Antônio Augusto Cançado Trindade, juiz da Corte Internacional de Justiça (ICJ, na sigla em inglês), em Haia, Holanda, e referência internacional em direitos humanos no âmbito da proteção legal transnacional, concedeu conferência gratuita, patrocinada pelo Ministério da Justiça e o Comitê Nacional para os Refúgiados (Conare), a uma pequena plateia que compareceu ao Auditório Tancredo Neves horas antes da concorrida posse de Ayres Britto como presidente do STF.
Além de juiz da Corte Internacional de Justiça, Cançado Trindade é também professor emérito de Direito Internacional Público da Universidade de Brasília e do Instituto Rio Branco. Trindade integrou ainda a Corte Interamericana de Direitos Humanos entre 1994 e 2008, tendo presidido aquele tribunal de 1999 a 2004.
No encontro desta quinta-feira, Cançado Trindade falou sobre os detalhes envolvendo o controvertido julgamento do processo Alemanha x Itália, ajuizado na ICJ em 2008, em que a Alemanha entrou com uma ação para reclamar imunidade jurisdicional do seu Estado frente ao fato da Justiça italiana acolher uma série de ações cíveis relacionadas a violações de direitos humanos cometidas sob o regime do Reich alemão entre 1943 e 1945.
A Corte Internacional acabou por reconhecer, em fevereiro deste ano, que a República Italiana não observou sua obrigação de respeitar a imunidade gozada pela República Federal da Alemanha no âmbito do Direito Internacional. Cançado Trindade apresentou, na época, voto de divergência, que repercutiu amplamente no meio jurídico no mundo todo , ecoando críticas de que o tribunal em Haia havia tomado uma decisão mais política do que jurídica.
Barbárie transnacional
Vítimas italianas e gregas dos nazistas na Segunda Guerra, depois de verem suas ações malograrem na Justiça alemã foram buscar reparação nas cortes italianas. Frente à decisão dos tribunais italianos em reconhecer os pleitos, a Alemanha resolveu recorrer à Corte Internacional de Justiça questionando um caso emblemático, o de Luigi Ferrini, vítima dos nazistas durante a Segunda Guerra que buscou seu direito de indenizado pelos abusos dos quais foi vítima.
Como fator de complexidade, acordos internacionais e também bilaterais celebrados entre a Alemanha e a Itália previram o pagamento de indenizações às vítimas do nazismo a partir de 1961. Além disso, a Alemanha, desde então, tem tomado uma série de medidas reparatórias em favor das vítimas de ações dos nazistas.
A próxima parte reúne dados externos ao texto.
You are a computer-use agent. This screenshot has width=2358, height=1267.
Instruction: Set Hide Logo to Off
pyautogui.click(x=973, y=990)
Por outro lado, leis internacionais de imunidade do Estado garantem, em tese, que países signatários não podem ser processados em cortes de outros países por crimes de guerra.
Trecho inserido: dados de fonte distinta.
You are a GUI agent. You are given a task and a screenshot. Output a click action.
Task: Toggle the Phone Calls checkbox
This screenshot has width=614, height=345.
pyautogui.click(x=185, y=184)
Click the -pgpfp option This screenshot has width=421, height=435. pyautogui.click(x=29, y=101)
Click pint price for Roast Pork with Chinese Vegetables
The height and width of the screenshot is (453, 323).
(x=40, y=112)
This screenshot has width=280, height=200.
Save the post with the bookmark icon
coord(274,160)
Para complicar ainda mais o caso, frente ao sucesso dos impetrantes na Itália, vítimas do massacre ocorrido na cidade grega de Distomo também foram à Justiça italiana para ajuizar ações reparatórias, por conta de limitações impostas pela Constituição da Grécia, que impossibilitava a plena concretização de ações do tipo em razão de formalidades legais .
Em 2004, a Corte de Cassação italiana reconheceu que o Estado alemão não dispunha de imunidade legal que o protegesse de ser processado por nacionais estrangeiros em sistemas jurídicos de fora do país . O caso do italiano Luigi Ferrini, levado a um campo de concentração em 1944 e que ajuizou uma ação indenizatória contra a Alemanha, também foi acolhido pela Corte de Cassação italiana e acabou repercutindo no processo julgado em Haia.
Frente as decisões na Justiça italiana, a Alemanha recorreu à ICJ, em 2004, argumentado que a Itália desrespeitou a garantia de imunidade celebrada em acordos internacionais e bilaterais dos quais os dois países são signatários. A Corte Internacional de Justiça deu ganho de causa a Alemanha em fevereiro de 2011.
Voto vencido
Na opinião do professor Cançado Trindade, contudo, imunidade de jurisdição estatal não pode prevalecer sobre violações de direitos humanos. O voto vencido do juiz brasileiro acabou levantando um importante debate sobre a jurisprudência relacionada ao tema, em face de decisões análogas, recorrentes em diferentes cortes nacionais e internacionais.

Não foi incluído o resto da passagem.